**Exercise brief:**
From the line containing "Screen dimensions: 697x405" to the final line of the entries, copy each line exactly. Pictures stay out.

**Data for review:**

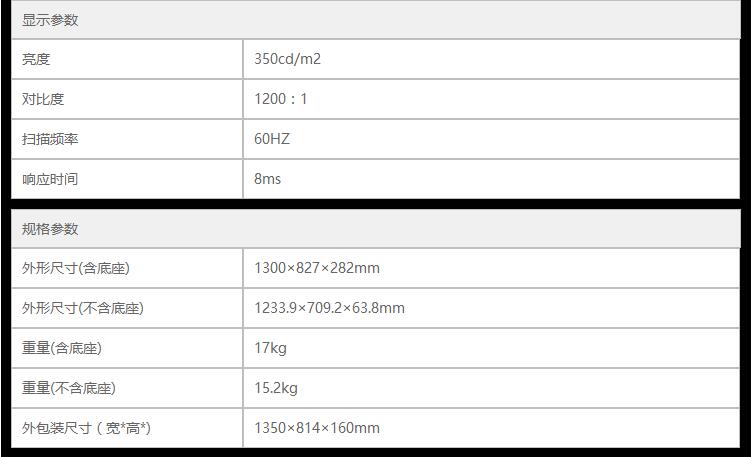Click the 1200：1 contrast value
Screen dimensions: 752x457
click(x=281, y=99)
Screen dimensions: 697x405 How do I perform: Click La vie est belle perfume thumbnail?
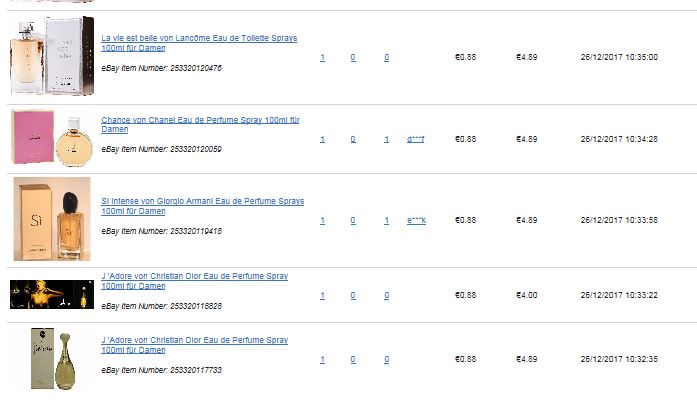coord(52,56)
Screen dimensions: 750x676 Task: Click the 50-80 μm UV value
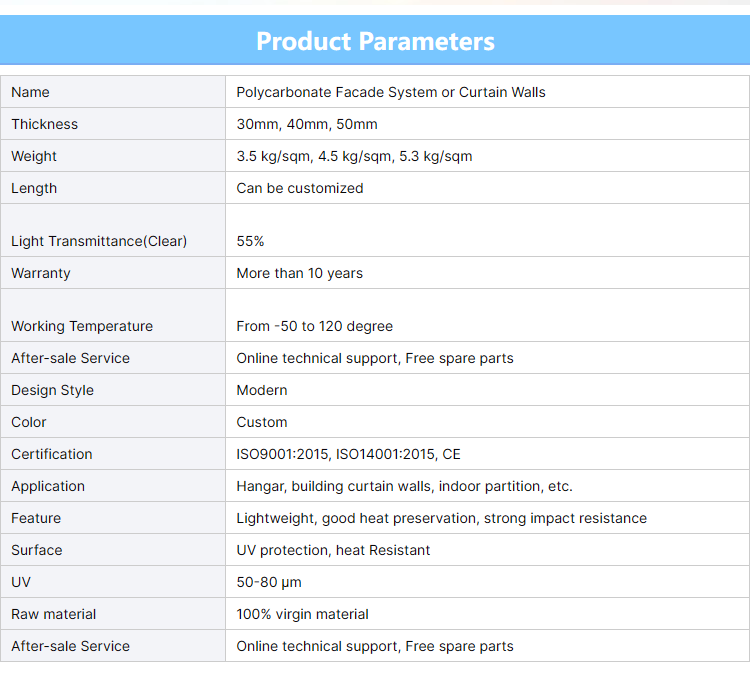pyautogui.click(x=269, y=582)
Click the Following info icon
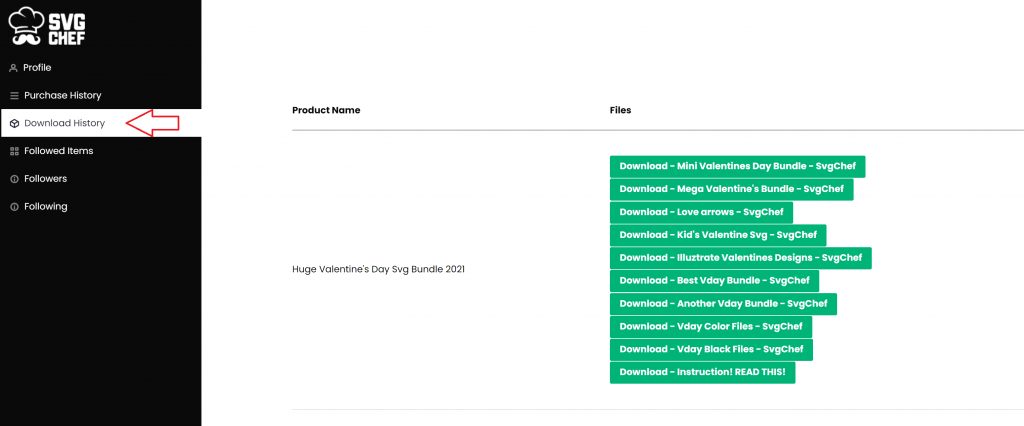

**Exercise result:**
Screen dimensions: 697x405 How do I perform: Click La vie est belle perfume thumbnail?
coord(52,56)
Screen dimensions: 750x676 Task: Click the 50-80 μm UV value
pyautogui.click(x=269, y=582)
Click the Following info icon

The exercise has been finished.